• [Work to do]:
Please rewrite the lines of the items below as a numbered list, dropping any blank lines and leaving the pictures out.

[START Records for this exercise]

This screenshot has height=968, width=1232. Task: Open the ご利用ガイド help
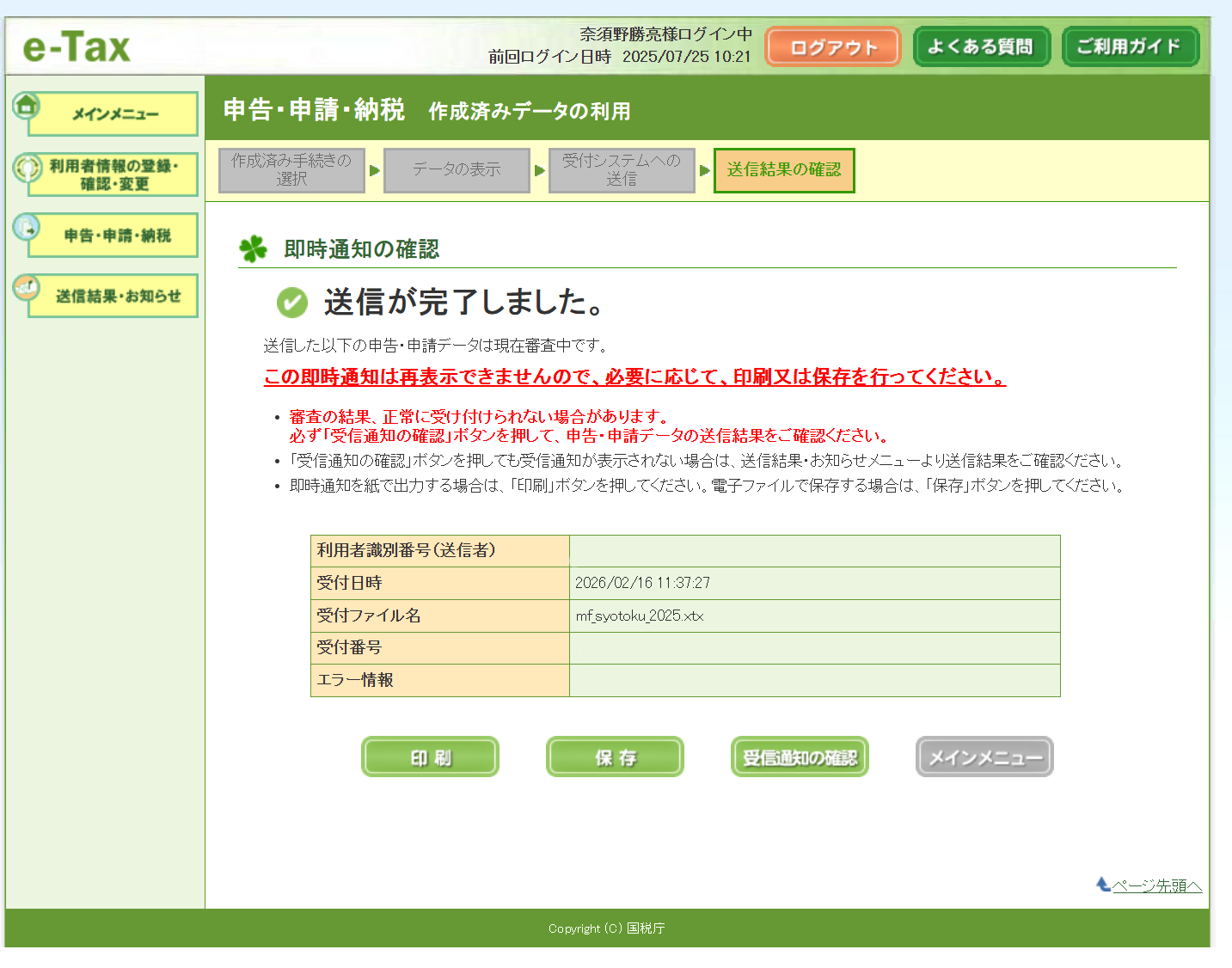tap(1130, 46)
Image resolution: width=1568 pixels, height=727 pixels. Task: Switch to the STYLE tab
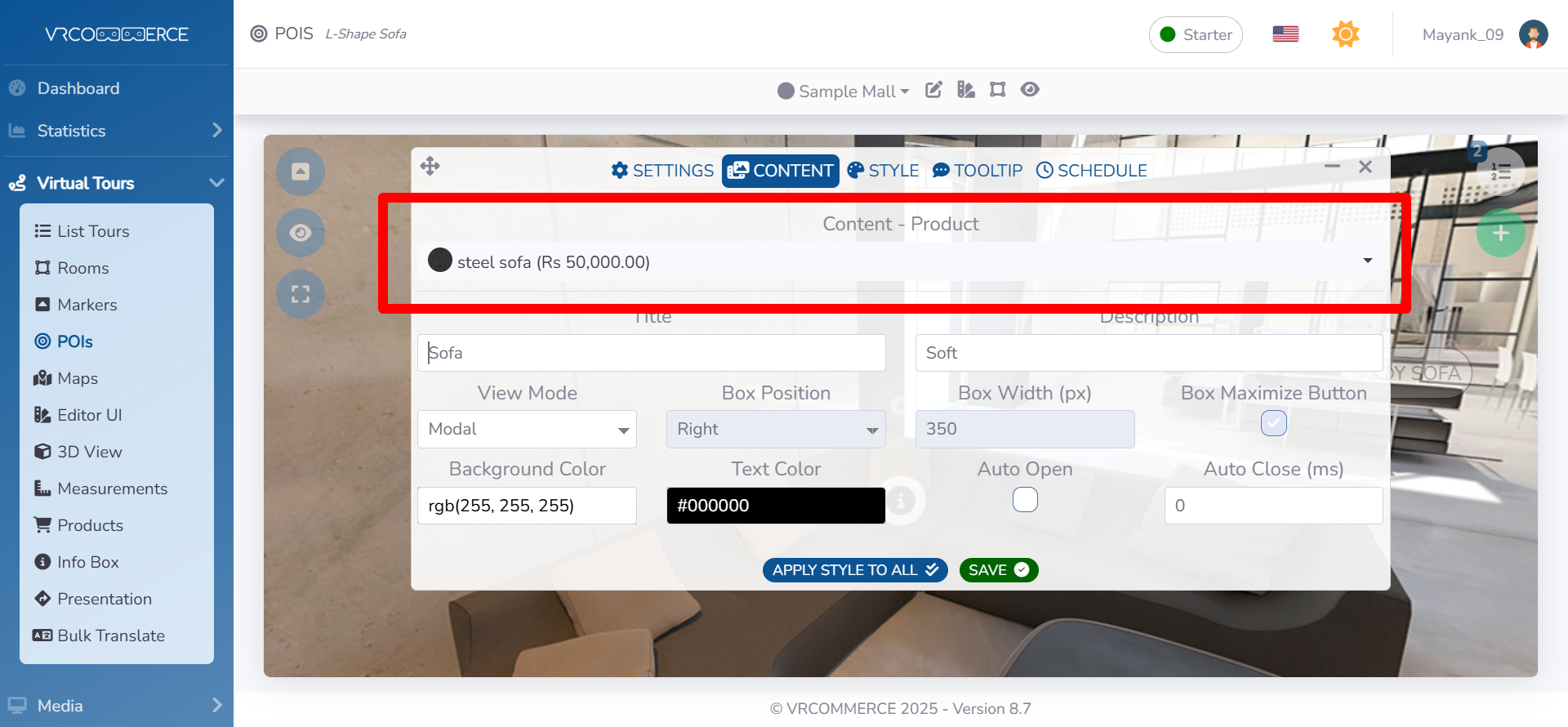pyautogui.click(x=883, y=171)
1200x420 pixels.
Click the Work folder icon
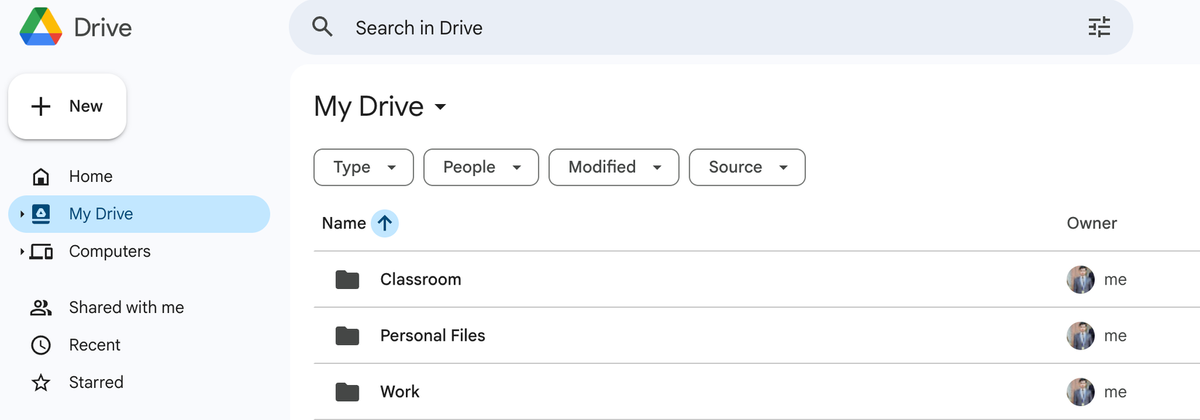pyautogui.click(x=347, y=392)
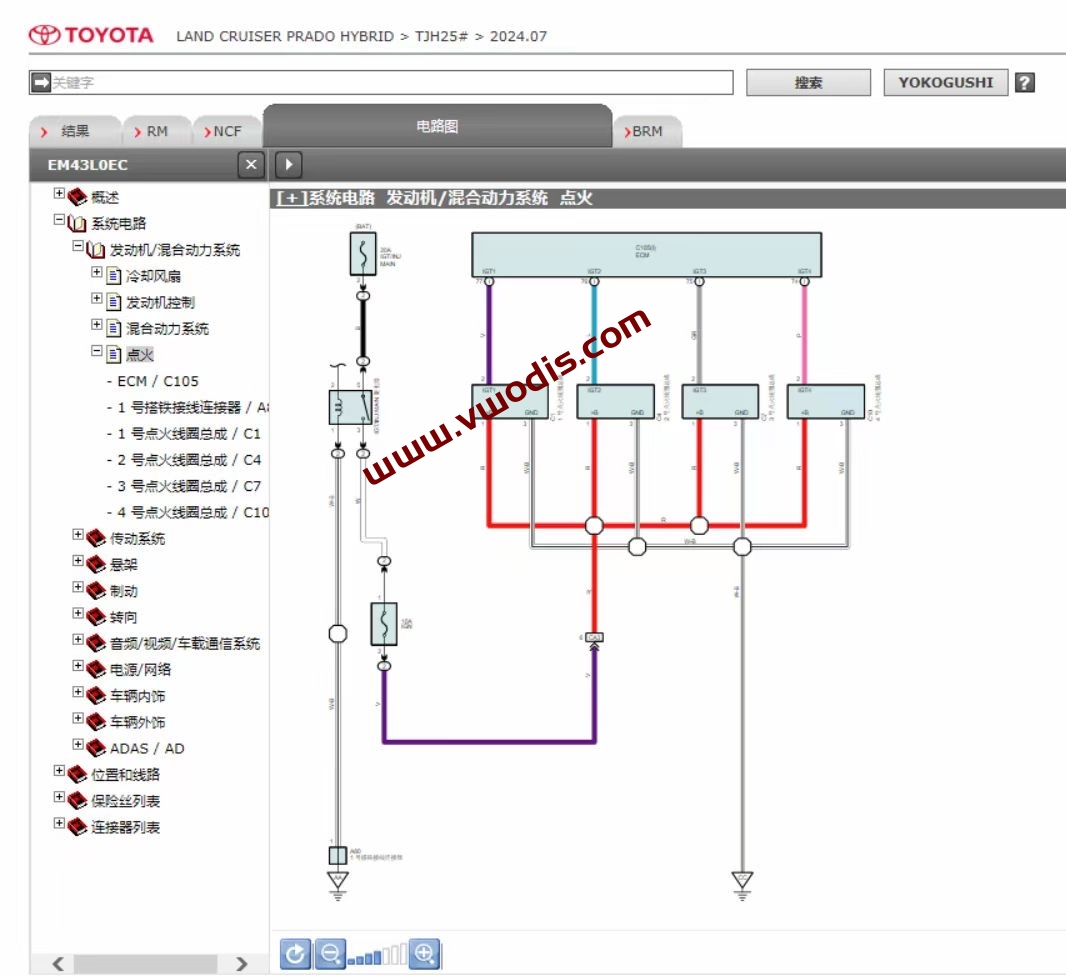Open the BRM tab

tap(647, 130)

[END Records for this exercise]

• [The solution]:
1. This screenshot has height=968, width=1232. Task: Open the ご利用ガイド help
2. tap(1130, 46)
3. Image resolution: width=1568 pixels, height=727 pixels. Task: Switch to the STYLE tab
4. pyautogui.click(x=883, y=171)
5. 1200x420 pixels.
6. Click the Work folder icon
7. pyautogui.click(x=347, y=392)
8. Open the BRM tab
9. tap(647, 130)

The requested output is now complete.